Gates of Languor
The more historical fiction I read, the more I come to admire those who write it well. It is one of those disciplines, like tightrope-walking, where what appears effortless to the expert reveals its true perils only in the work of the less proficient. Steven Pressfield's Gates of Fire, a historical novel acclaimed by many good judges, certainly displays all its labours on the page.
There is much to admire in this stirring story of the three hundred Spartans who defied the Persian hordes in their doomed defence of Thermopylae. Pressfield is at his best in the battle scenes, where the horrors of warfare at close quarters are all too graphically realised, and the heroism of the Spartan warriors rings down to us through the ages.
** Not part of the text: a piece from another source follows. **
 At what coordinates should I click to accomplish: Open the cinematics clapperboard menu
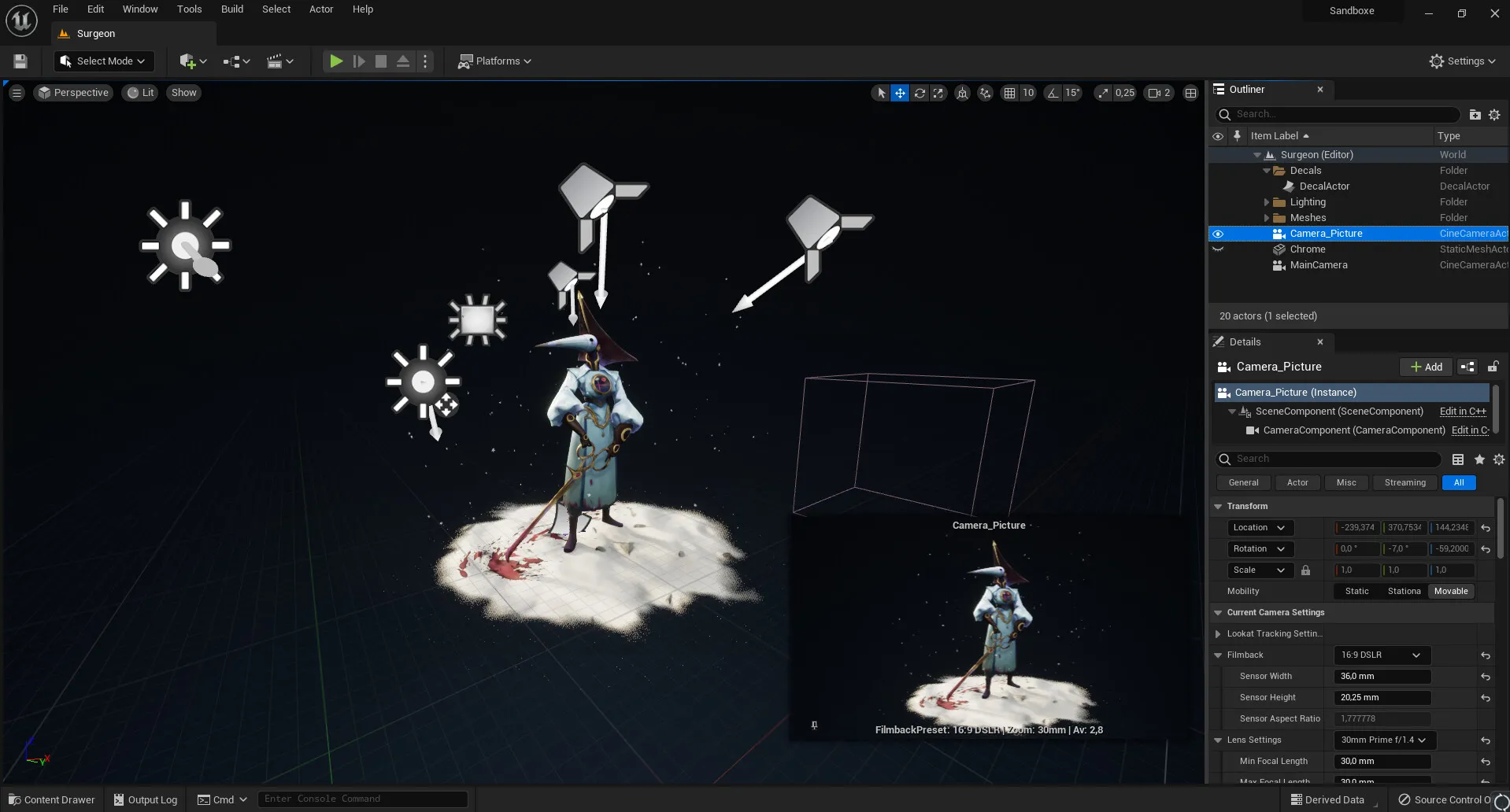(x=279, y=61)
But for all that, I finished the book with a lingering dissatisfaction. The feeling of immersion I get from a really good historical novel was not there. So why didn't it work for me?
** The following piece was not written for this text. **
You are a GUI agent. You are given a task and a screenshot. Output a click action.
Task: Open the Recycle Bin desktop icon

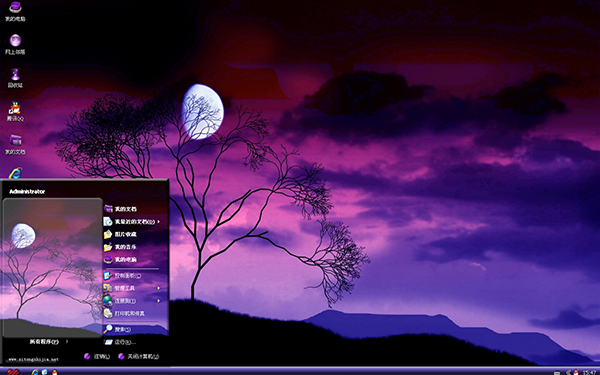pyautogui.click(x=15, y=78)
The book failed for me on two separate levels, the philosophical and the technical. Historical novels seem to me to operate in one of two ways: they can either embed the reader in the period addressed, or they can use that period as a means of commenting on the present. (I oversimplify for the sake of argument). As a matter of taste I prefer the former - the novels of Patrick O'Brian, say, or Cecelia Holland's Jerusalem which I reviewed recently. If I want to think deeply on contemporary events, I'd rather read a novel which explicitly addresses those themes. If I'm reading history, don't pull me out of the period.
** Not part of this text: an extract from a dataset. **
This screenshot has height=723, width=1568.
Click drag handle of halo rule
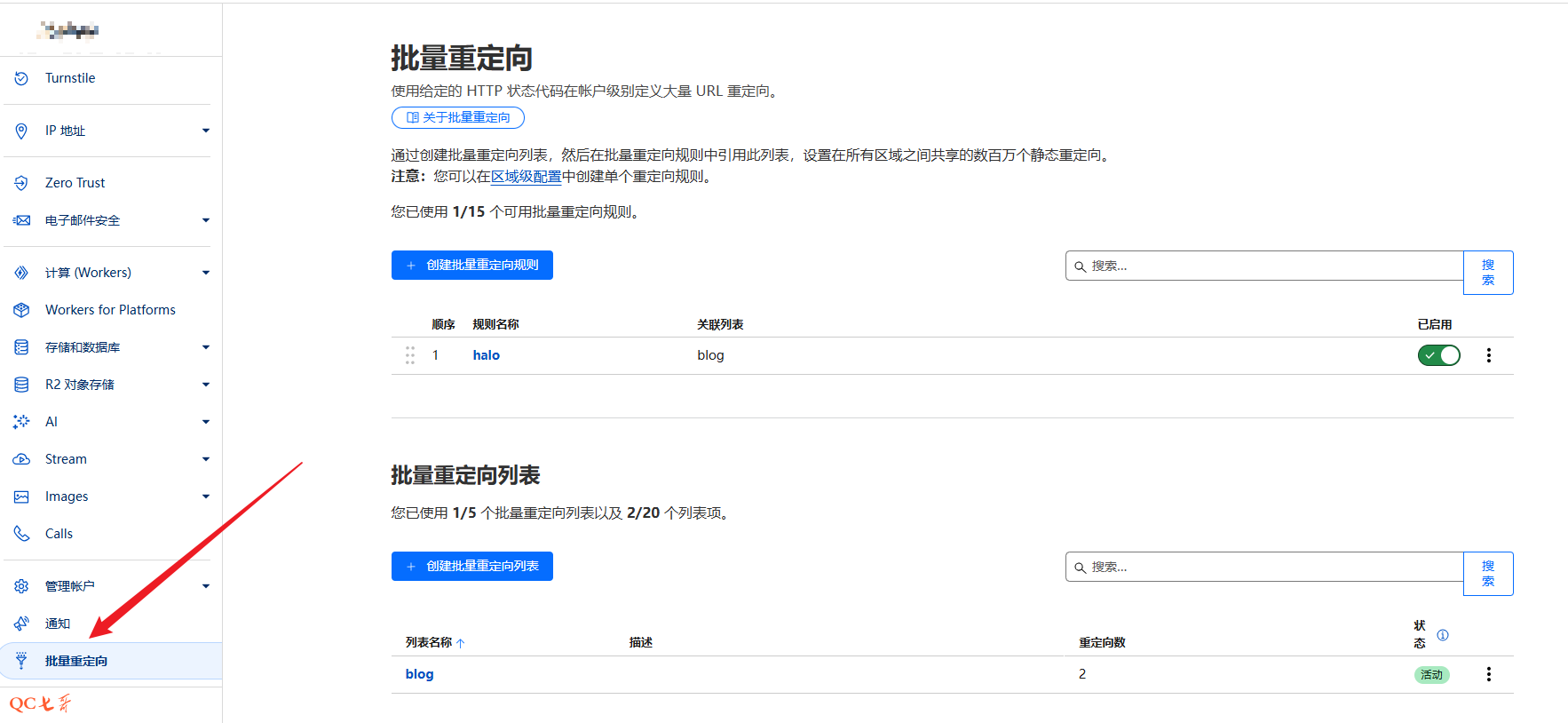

Gates of Fire, is very much in the second category. It reminded me more of Full Metal Jacket, Stanley Kubrick's 1986 Vietnam film--particularly the early bootcamp scenes where the recruits are systematically brutalised to prepare them for combat--than any other novel about classical antiquity. The elegiac tone of much of the book(one of its best features) is for a way of life--but it's not, except indirectly, for the Spartans. What Gates of Fire is truly lamenting is the decline of a certain aspect of America's perception of itself (a reading admittedly conditioned by post 9/11 events, but nonetheless perceptible before that). Pressfield thanks in his acknowledgements the historian and commentator Victor Davis Hanson, and it is precisely Hanson's brand of libertarian self-reliance which Pressfield so admires in American culture. I'm indebted to Paul Rhoads for quoting Hanson's recent observations on the American officer class on his blog: relics of an American past who believe in honor, duty, country, God, sacrifice, and the continuation of the American experiment. America, of course, is a country which deliberately modelled its governance on Greek and Roman models, and by taking us back to Thermopylae Pressfield is returning to the root of the 'American experiment'. I don't have any quarrel with the position articulated by Pressfield (or if I do, it's not to the point in a literary review) but I do have rather more difficulty with it being smuggled in under the guise of historical fiction.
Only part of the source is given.